═══ Dataset excerpts
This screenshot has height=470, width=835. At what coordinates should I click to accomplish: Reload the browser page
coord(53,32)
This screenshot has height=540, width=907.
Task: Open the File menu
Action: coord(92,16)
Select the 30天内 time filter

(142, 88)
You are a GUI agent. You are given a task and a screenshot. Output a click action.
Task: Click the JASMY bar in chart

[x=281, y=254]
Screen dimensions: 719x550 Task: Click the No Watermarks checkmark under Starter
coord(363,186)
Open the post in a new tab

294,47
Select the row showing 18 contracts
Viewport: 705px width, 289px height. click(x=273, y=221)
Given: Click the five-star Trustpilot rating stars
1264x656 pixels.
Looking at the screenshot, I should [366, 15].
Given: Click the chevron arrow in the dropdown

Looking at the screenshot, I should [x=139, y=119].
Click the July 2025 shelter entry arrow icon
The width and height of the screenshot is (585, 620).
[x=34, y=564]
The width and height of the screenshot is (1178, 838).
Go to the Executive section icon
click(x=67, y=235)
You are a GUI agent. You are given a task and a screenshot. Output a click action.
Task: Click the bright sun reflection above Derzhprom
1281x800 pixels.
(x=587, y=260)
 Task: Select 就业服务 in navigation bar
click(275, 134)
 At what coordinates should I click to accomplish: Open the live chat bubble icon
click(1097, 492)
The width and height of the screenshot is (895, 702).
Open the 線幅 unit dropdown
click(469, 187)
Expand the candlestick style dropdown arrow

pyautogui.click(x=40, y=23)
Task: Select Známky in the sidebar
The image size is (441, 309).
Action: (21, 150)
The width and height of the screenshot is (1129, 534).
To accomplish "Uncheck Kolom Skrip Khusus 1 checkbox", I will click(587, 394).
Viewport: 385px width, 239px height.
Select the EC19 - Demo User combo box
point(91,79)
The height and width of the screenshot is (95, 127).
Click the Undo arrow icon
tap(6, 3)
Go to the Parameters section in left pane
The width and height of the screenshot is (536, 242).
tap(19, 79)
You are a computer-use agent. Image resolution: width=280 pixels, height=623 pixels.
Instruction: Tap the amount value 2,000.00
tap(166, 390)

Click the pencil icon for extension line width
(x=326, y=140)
══════
> [Task item]: Copy every record precisely, omitting nothing.

> [Solution to this problem]:
This screenshot has height=470, width=835. At what coordinates should I click to accomplish: Reload the browser page
coord(53,32)
This screenshot has height=540, width=907.
Task: Open the File menu
Action: coord(92,16)
Select the 30天内 time filter

(142, 88)
You are a GUI agent. You are given a task and a screenshot. Output a click action.
Task: Click the JASMY bar in chart

[x=281, y=254]
Screen dimensions: 719x550 Task: Click the No Watermarks checkmark under Starter
coord(363,186)
Open the post in a new tab

294,47
Select the row showing 18 contracts
Viewport: 705px width, 289px height. click(x=273, y=221)
Given: Click the five-star Trustpilot rating stars
1264x656 pixels.
Looking at the screenshot, I should [366, 15].
Given: Click the chevron arrow in the dropdown

Looking at the screenshot, I should [x=139, y=119].
Click the July 2025 shelter entry arrow icon
The width and height of the screenshot is (585, 620).
[x=34, y=564]
The width and height of the screenshot is (1178, 838).
Go to the Executive section icon
click(x=67, y=235)
You are a GUI agent. You are given a task and a screenshot. Output a click action.
Task: Click the bright sun reflection above Derzhprom
1281x800 pixels.
(x=587, y=260)
 Task: Select 就业服务 in navigation bar
click(275, 134)
 At what coordinates should I click to accomplish: Open the live chat bubble icon
click(1097, 492)
The width and height of the screenshot is (895, 702).
Open the 線幅 unit dropdown
click(469, 187)
Expand the candlestick style dropdown arrow

pyautogui.click(x=40, y=23)
Task: Select Známky in the sidebar
The image size is (441, 309).
Action: (21, 150)
The width and height of the screenshot is (1129, 534).
To accomplish "Uncheck Kolom Skrip Khusus 1 checkbox", I will click(587, 394).
Viewport: 385px width, 239px height.
Select the EC19 - Demo User combo box
point(91,79)
The height and width of the screenshot is (95, 127).
Click the Undo arrow icon
tap(6, 3)
Go to the Parameters section in left pane
The width and height of the screenshot is (536, 242).
tap(19, 79)
You are a computer-use agent. Image resolution: width=280 pixels, height=623 pixels.
Instruction: Tap the amount value 2,000.00
tap(166, 390)

Click the pencil icon for extension line width
(x=326, y=140)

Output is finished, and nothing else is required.